= EXTRACTED INFORMATION =
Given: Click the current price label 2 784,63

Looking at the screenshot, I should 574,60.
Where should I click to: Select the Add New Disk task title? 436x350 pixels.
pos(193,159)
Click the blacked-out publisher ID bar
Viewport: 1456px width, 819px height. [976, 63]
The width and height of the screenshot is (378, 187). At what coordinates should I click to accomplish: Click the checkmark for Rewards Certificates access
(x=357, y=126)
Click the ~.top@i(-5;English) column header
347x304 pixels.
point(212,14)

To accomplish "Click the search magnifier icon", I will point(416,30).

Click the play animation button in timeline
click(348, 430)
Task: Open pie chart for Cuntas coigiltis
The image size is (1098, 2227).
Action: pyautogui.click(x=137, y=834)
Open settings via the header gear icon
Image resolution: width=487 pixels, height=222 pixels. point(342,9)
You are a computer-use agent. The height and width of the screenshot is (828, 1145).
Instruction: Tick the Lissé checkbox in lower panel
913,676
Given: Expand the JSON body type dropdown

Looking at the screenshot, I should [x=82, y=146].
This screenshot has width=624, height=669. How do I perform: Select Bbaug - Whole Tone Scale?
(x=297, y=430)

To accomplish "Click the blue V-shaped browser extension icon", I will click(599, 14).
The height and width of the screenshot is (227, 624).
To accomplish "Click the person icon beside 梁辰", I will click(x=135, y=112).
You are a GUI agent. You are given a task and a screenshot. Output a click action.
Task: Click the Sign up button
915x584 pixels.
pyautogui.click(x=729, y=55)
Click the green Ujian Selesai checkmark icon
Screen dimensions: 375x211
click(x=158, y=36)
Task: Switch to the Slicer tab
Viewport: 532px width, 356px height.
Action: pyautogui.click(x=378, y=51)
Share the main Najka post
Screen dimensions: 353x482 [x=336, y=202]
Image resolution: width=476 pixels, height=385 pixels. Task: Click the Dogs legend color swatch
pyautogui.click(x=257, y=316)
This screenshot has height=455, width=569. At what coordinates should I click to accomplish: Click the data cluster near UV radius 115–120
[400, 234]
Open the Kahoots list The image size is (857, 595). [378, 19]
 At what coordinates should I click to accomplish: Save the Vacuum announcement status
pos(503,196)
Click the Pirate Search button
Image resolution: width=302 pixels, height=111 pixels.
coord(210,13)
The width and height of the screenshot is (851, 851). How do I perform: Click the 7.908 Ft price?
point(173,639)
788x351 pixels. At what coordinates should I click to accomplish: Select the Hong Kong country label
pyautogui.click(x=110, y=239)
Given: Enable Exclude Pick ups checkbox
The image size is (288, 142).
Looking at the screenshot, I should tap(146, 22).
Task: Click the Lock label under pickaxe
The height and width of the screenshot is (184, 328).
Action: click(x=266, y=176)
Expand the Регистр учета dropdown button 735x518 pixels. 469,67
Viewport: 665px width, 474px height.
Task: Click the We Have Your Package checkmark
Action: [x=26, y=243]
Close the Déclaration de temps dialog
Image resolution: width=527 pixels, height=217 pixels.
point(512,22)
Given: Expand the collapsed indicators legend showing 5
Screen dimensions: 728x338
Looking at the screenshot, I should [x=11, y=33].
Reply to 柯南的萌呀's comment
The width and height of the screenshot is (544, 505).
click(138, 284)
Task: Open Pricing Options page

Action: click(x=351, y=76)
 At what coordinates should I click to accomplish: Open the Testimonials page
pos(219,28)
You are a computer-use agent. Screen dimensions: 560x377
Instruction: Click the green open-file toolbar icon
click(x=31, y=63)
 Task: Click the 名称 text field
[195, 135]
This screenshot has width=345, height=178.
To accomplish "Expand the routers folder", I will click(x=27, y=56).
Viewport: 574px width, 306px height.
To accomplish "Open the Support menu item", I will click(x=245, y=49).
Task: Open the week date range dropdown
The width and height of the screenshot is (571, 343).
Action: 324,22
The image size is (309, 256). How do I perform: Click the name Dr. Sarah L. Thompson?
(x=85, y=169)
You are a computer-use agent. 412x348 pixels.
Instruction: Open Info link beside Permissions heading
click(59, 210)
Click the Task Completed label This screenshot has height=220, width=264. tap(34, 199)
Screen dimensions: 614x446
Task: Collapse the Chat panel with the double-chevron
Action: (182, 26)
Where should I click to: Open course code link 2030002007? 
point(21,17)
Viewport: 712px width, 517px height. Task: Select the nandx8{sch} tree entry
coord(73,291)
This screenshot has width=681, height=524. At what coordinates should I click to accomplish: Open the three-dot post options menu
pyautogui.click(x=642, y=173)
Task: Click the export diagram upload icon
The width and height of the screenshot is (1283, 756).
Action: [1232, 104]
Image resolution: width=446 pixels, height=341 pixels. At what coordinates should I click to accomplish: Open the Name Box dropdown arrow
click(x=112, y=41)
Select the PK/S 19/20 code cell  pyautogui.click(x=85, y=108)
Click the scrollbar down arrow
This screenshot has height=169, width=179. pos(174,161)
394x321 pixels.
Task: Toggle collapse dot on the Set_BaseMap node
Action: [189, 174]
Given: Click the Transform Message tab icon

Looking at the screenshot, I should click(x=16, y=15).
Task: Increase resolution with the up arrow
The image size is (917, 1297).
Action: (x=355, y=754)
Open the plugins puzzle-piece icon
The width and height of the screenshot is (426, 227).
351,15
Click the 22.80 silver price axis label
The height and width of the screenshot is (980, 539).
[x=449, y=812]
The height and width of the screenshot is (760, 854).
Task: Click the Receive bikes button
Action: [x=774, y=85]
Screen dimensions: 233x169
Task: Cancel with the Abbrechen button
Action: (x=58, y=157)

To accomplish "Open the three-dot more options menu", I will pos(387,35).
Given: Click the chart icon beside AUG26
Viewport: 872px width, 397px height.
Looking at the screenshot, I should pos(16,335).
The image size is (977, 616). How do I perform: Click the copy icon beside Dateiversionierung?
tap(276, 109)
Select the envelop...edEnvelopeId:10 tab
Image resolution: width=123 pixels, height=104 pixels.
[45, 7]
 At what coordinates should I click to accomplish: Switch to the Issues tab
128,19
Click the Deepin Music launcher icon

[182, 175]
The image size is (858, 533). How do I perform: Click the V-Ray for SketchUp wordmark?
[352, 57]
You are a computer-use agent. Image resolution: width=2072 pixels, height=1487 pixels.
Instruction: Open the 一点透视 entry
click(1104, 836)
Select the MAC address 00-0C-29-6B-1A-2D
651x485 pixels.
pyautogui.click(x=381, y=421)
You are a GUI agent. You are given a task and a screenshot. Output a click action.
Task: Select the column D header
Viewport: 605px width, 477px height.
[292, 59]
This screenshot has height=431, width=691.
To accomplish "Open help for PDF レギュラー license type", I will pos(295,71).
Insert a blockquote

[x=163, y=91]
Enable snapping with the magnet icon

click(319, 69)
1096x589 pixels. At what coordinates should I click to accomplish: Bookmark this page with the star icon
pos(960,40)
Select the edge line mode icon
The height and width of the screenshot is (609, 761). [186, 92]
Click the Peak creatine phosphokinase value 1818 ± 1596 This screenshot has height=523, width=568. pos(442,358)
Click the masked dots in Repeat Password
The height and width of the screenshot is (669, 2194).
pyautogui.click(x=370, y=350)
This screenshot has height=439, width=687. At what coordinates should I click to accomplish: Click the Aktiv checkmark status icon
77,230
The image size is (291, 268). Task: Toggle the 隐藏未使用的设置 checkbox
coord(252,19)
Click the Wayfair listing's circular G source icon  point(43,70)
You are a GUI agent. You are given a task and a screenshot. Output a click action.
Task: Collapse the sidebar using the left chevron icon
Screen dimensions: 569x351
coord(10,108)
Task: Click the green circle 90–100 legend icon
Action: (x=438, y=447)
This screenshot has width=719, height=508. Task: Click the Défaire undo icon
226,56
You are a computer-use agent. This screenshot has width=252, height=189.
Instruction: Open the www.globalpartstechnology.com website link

= WHAT YOU WILL DO =
The material above must be written out again in full, exactly.

= RESPONSE AREA =
Given: Click the current price label 2 784,63

Looking at the screenshot, I should 574,60.
Where should I click to: Select the Add New Disk task title? 436x350 pixels.
pos(193,159)
Click the blacked-out publisher ID bar
Viewport: 1456px width, 819px height. [976, 63]
The width and height of the screenshot is (378, 187). At what coordinates should I click to accomplish: Click the checkmark for Rewards Certificates access
(x=357, y=126)
Click the ~.top@i(-5;English) column header
347x304 pixels.
point(212,14)

To accomplish "Click the search magnifier icon", I will point(416,30).

Click the play animation button in timeline
click(348, 430)
Task: Open pie chart for Cuntas coigiltis
The image size is (1098, 2227).
Action: pyautogui.click(x=137, y=834)
Open settings via the header gear icon
Image resolution: width=487 pixels, height=222 pixels. point(342,9)
You are a computer-use agent. The height and width of the screenshot is (828, 1145).
Instruction: Tick the Lissé checkbox in lower panel
913,676
Given: Expand the JSON body type dropdown

Looking at the screenshot, I should [x=82, y=146].
This screenshot has width=624, height=669. How do I perform: Select Bbaug - Whole Tone Scale?
(x=297, y=430)

To accomplish "Click the blue V-shaped browser extension icon", I will click(599, 14).
The height and width of the screenshot is (227, 624).
To accomplish "Click the person icon beside 梁辰", I will click(x=135, y=112).
You are a GUI agent. You are given a task and a screenshot. Output a click action.
Task: Click the Sign up button
915x584 pixels.
pyautogui.click(x=729, y=55)
Click the green Ujian Selesai checkmark icon
Screen dimensions: 375x211
click(x=158, y=36)
Task: Switch to the Slicer tab
Viewport: 532px width, 356px height.
Action: pyautogui.click(x=378, y=51)
Share the main Najka post
Screen dimensions: 353x482 [x=336, y=202]
Image resolution: width=476 pixels, height=385 pixels. Task: Click the Dogs legend color swatch
pyautogui.click(x=257, y=316)
This screenshot has height=455, width=569. At what coordinates should I click to accomplish: Click the data cluster near UV radius 115–120
[400, 234]
Open the Kahoots list The image size is (857, 595). [378, 19]
 At what coordinates should I click to accomplish: Save the Vacuum announcement status
pos(503,196)
Click the Pirate Search button
Image resolution: width=302 pixels, height=111 pixels.
coord(210,13)
The width and height of the screenshot is (851, 851). How do I perform: Click the 7.908 Ft price?
point(173,639)
788x351 pixels. At what coordinates should I click to accomplish: Select the Hong Kong country label
pyautogui.click(x=110, y=239)
Given: Enable Exclude Pick ups checkbox
The image size is (288, 142).
Looking at the screenshot, I should tap(146, 22).
Task: Click the Lock label under pickaxe
The height and width of the screenshot is (184, 328).
Action: click(x=266, y=176)
Expand the Регистр учета dropdown button 735x518 pixels. 469,67
Viewport: 665px width, 474px height.
Task: Click the We Have Your Package checkmark
Action: [x=26, y=243]
Close the Déclaration de temps dialog
Image resolution: width=527 pixels, height=217 pixels.
point(512,22)
Given: Expand the collapsed indicators legend showing 5
Screen dimensions: 728x338
Looking at the screenshot, I should [x=11, y=33].
Reply to 柯南的萌呀's comment
The width and height of the screenshot is (544, 505).
click(138, 284)
Task: Open Pricing Options page

Action: click(x=351, y=76)
 At what coordinates should I click to accomplish: Open the Testimonials page
pos(219,28)
You are a computer-use agent. Screen dimensions: 560x377
Instruction: Click the green open-file toolbar icon
click(x=31, y=63)
 Task: Click the 名称 text field
[195, 135]
This screenshot has width=345, height=178.
To accomplish "Expand the routers folder", I will click(x=27, y=56).
Viewport: 574px width, 306px height.
To accomplish "Open the Support menu item", I will click(x=245, y=49).
Task: Open the week date range dropdown
The width and height of the screenshot is (571, 343).
Action: 324,22
The image size is (309, 256). How do I perform: Click the name Dr. Sarah L. Thompson?
(x=85, y=169)
You are a computer-use agent. 412x348 pixels.
Instruction: Open Info link beside Permissions heading
click(59, 210)
Click the Task Completed label This screenshot has height=220, width=264. tap(34, 199)
Screen dimensions: 614x446
Task: Collapse the Chat panel with the double-chevron
Action: (182, 26)
Where should I click to: Open course code link 2030002007? 
point(21,17)
Viewport: 712px width, 517px height. Task: Select the nandx8{sch} tree entry
coord(73,291)
This screenshot has width=681, height=524. At what coordinates should I click to accomplish: Open the three-dot post options menu
pyautogui.click(x=642, y=173)
Task: Click the export diagram upload icon
The width and height of the screenshot is (1283, 756).
Action: [1232, 104]
Image resolution: width=446 pixels, height=341 pixels. At what coordinates should I click to accomplish: Open the Name Box dropdown arrow
click(x=112, y=41)
Select the PK/S 19/20 code cell  pyautogui.click(x=85, y=108)
Click the scrollbar down arrow
This screenshot has height=169, width=179. pos(174,161)
394x321 pixels.
Task: Toggle collapse dot on the Set_BaseMap node
Action: [189, 174]
Given: Click the Transform Message tab icon

Looking at the screenshot, I should click(x=16, y=15).
Task: Increase resolution with the up arrow
The image size is (917, 1297).
Action: (x=355, y=754)
Open the plugins puzzle-piece icon
The width and height of the screenshot is (426, 227).
351,15
Click the 22.80 silver price axis label
The height and width of the screenshot is (980, 539).
[x=449, y=812]
The height and width of the screenshot is (760, 854).
Task: Click the Receive bikes button
Action: [x=774, y=85]
Screen dimensions: 233x169
Task: Cancel with the Abbrechen button
Action: (x=58, y=157)

To accomplish "Open the three-dot more options menu", I will pos(387,35).
Given: Click the chart icon beside AUG26
Viewport: 872px width, 397px height.
Looking at the screenshot, I should pos(16,335).
The image size is (977, 616). How do I perform: Click the copy icon beside Dateiversionierung?
tap(276, 109)
Select the envelop...edEnvelopeId:10 tab
Image resolution: width=123 pixels, height=104 pixels.
[45, 7]
 At what coordinates should I click to accomplish: Switch to the Issues tab
128,19
Click the Deepin Music launcher icon

[182, 175]
The image size is (858, 533). How do I perform: Click the V-Ray for SketchUp wordmark?
[352, 57]
You are a computer-use agent. Image resolution: width=2072 pixels, height=1487 pixels.
Instruction: Open the 一点透视 entry
click(1104, 836)
Select the MAC address 00-0C-29-6B-1A-2D
651x485 pixels.
pyautogui.click(x=381, y=421)
You are a GUI agent. You are given a task and a screenshot. Output a click action.
Task: Select the column D header
Viewport: 605px width, 477px height.
[292, 59]
This screenshot has height=431, width=691.
To accomplish "Open help for PDF レギュラー license type", I will pos(295,71).
Insert a blockquote

[x=163, y=91]
Enable snapping with the magnet icon

click(319, 69)
1096x589 pixels. At what coordinates should I click to accomplish: Bookmark this page with the star icon
pos(960,40)
Select the edge line mode icon
The height and width of the screenshot is (609, 761). [186, 92]
Click the Peak creatine phosphokinase value 1818 ± 1596 This screenshot has height=523, width=568. pos(442,358)
Click the masked dots in Repeat Password
The height and width of the screenshot is (669, 2194).
pyautogui.click(x=370, y=350)
This screenshot has height=439, width=687. At what coordinates should I click to accomplish: Click the Aktiv checkmark status icon
77,230
The image size is (291, 268). Task: Toggle the 隐藏未使用的设置 checkbox
coord(252,19)
Click the Wayfair listing's circular G source icon  point(43,70)
You are a GUI agent. You are given a task and a screenshot. Output a click action.
Task: Collapse the sidebar using the left chevron icon
Screen dimensions: 569x351
coord(10,108)
Task: Click the green circle 90–100 legend icon
Action: (x=438, y=447)
This screenshot has width=719, height=508. Task: Click the Défaire undo icon
226,56
You are a computer-use agent. This screenshot has width=252, height=189.
Instruction: Open the www.globalpartstechnology.com website link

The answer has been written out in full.